Friday, February 01, 2013

Hot Chocolate Festivals Here and There: New York, Vancouver, Oaxaca

Remember Festivus?  Or maybe I'm dating myself.  Seinfeld took place a long time ago, arguably in another era. An arbitrary era of peacetime irreverence and irrelevance.  An era that gave us Reality Bites and all of the related musings about Generation X's distinctly American form of self loathing, a sort of post Portnoy's Complaint woe-is-me refrain in which the country's newest batch of adults invited themselves to mope about not doing quite as well as their parents. In the 21st century, though we haven't yet come to a consensus about terrorism being only the latest bugaboo to replace communism, we're perhaps realizing with newfound gravity that manifest destiny really is a myth, as we contend with a collapsing planet, collapsing economies, and the perfectly ok reality that the United States doesn't print its own license to be at the center of world affairs.

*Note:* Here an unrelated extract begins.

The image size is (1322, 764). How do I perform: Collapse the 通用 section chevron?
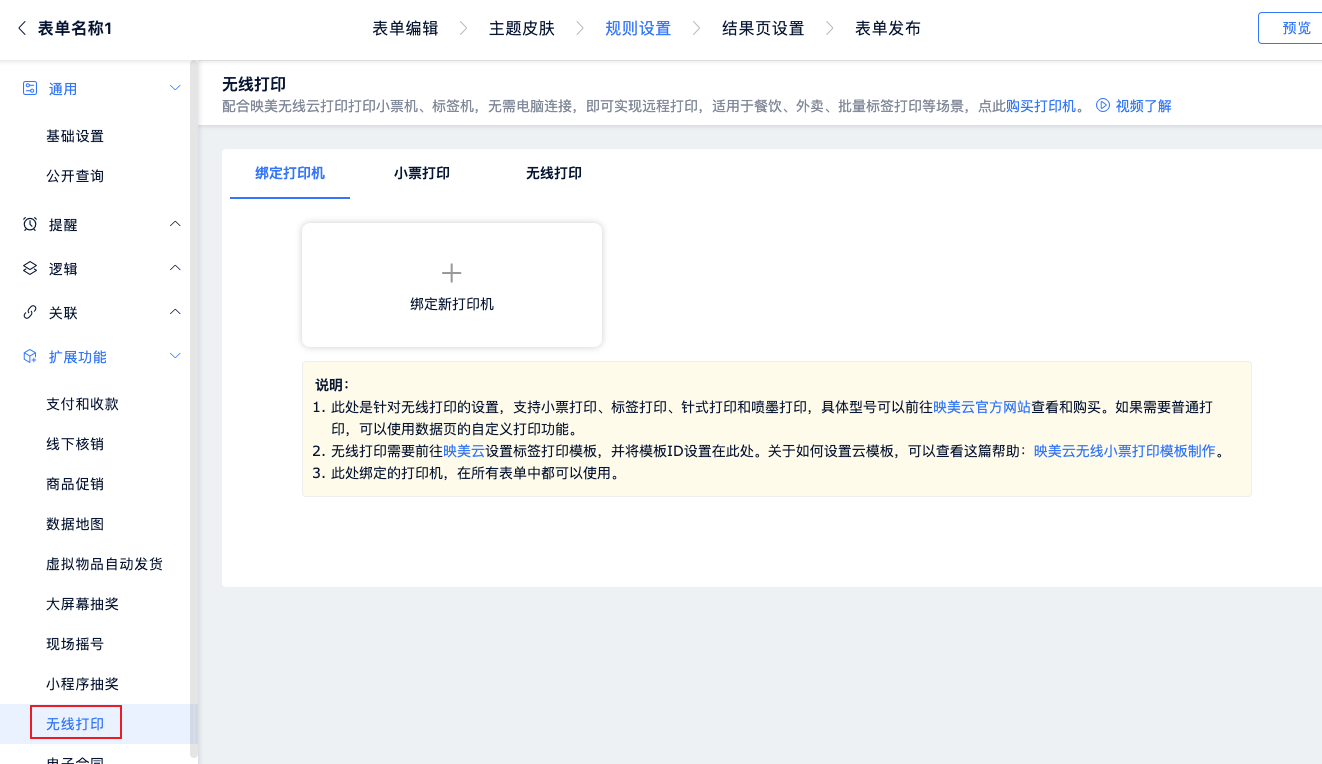pos(175,88)

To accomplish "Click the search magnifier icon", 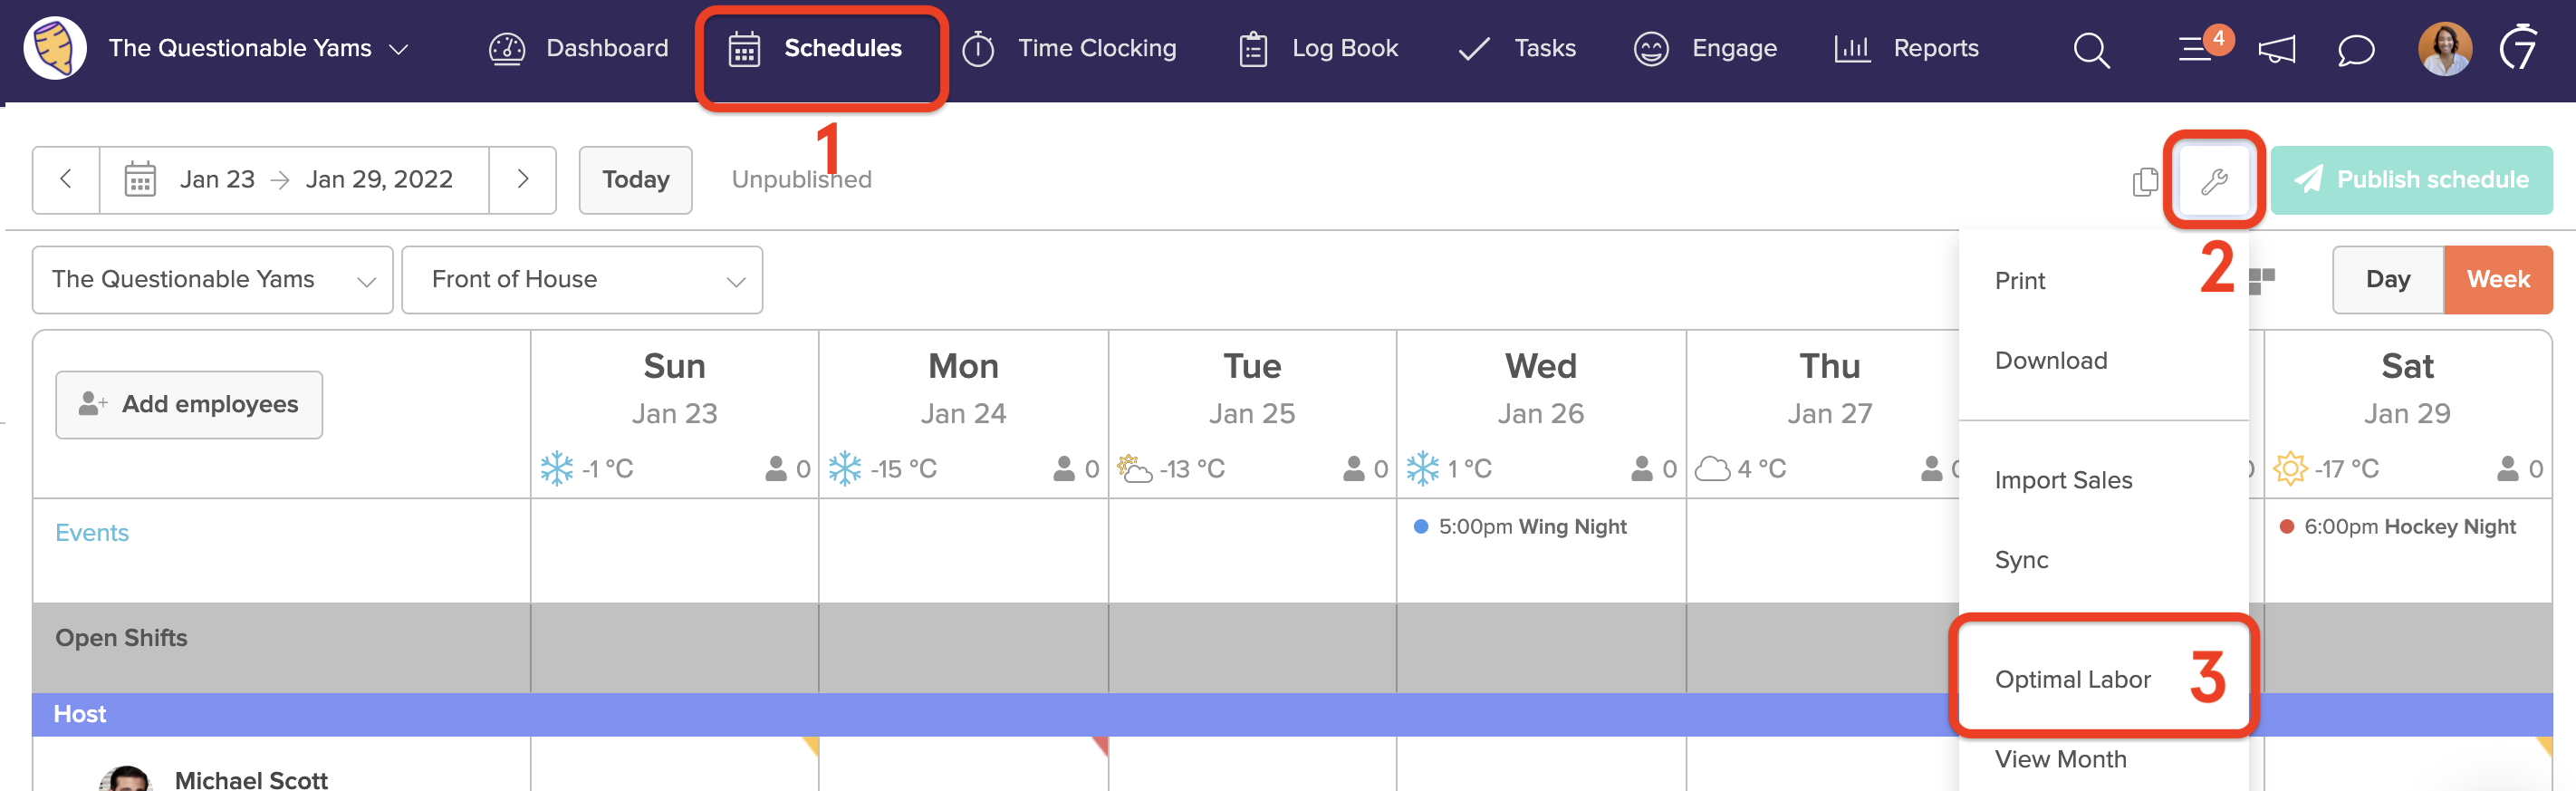I will coord(2091,49).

But, still, we're not without motivation to celebrate ourselves and convene for feasts of one kind or another.  And if the word "festival" was once reserved for village- or county-wide affairs of universal gravity, it can now refer to niche events of any kind.  In fact, participants in modern American festivals need not convene at all.  Rather, they can pour in, in a steady stream, as has been the case every February for the past 20 years at the City Bakery in the Flatiron district of Manhattan, host of the Hot Chocolate Festival.  There's no critical mass, no oratory at this convention, just nineteen different flavors of thicker-than-life-blood hot chocolate served in rotation throughout the month.  This year's liquid chocolate celebration opens with the clean citrus sting of fresh lemon juice suspended in rich, cocoa-buttery chocolate and goes on to champion other flavors both comforting and startling such as caramel and "ode to the polar bear."

New Yorkers and their countrymen are not alone in this celebratory hot chocolate endeavor.  We're joined by our Good Neighbors to the North and the land South of the Border.  In Canada, Vancouver is staging a parallel Hot Chocolate Festival, which runs through Valentine's Day and features as many varieties as City Bakery at about as many different venues. And since I haven't yet found a Mexican fiesta de chocolate dedicated specifically to the drinking variety (the only variety known in Mesoamerica before chocolate became a colonial product), I'm declaring every day in Oaxaca--home to Chocolate Mayordomo--a festival day.

1 Comments:

Anonymous Anonymous said...

Easy now. By so declaring such in Oaxaca you run the risk of ironically licensing yourself -- in a sort of Lady Will Walker way of personal rule for private use -- in the new reality that decentralizes power. Citizens there, and everywhere, should be OK with it as long as it is in concert with, to paraphrase Billy Collins, 7 billion (and counting) centers of the universe.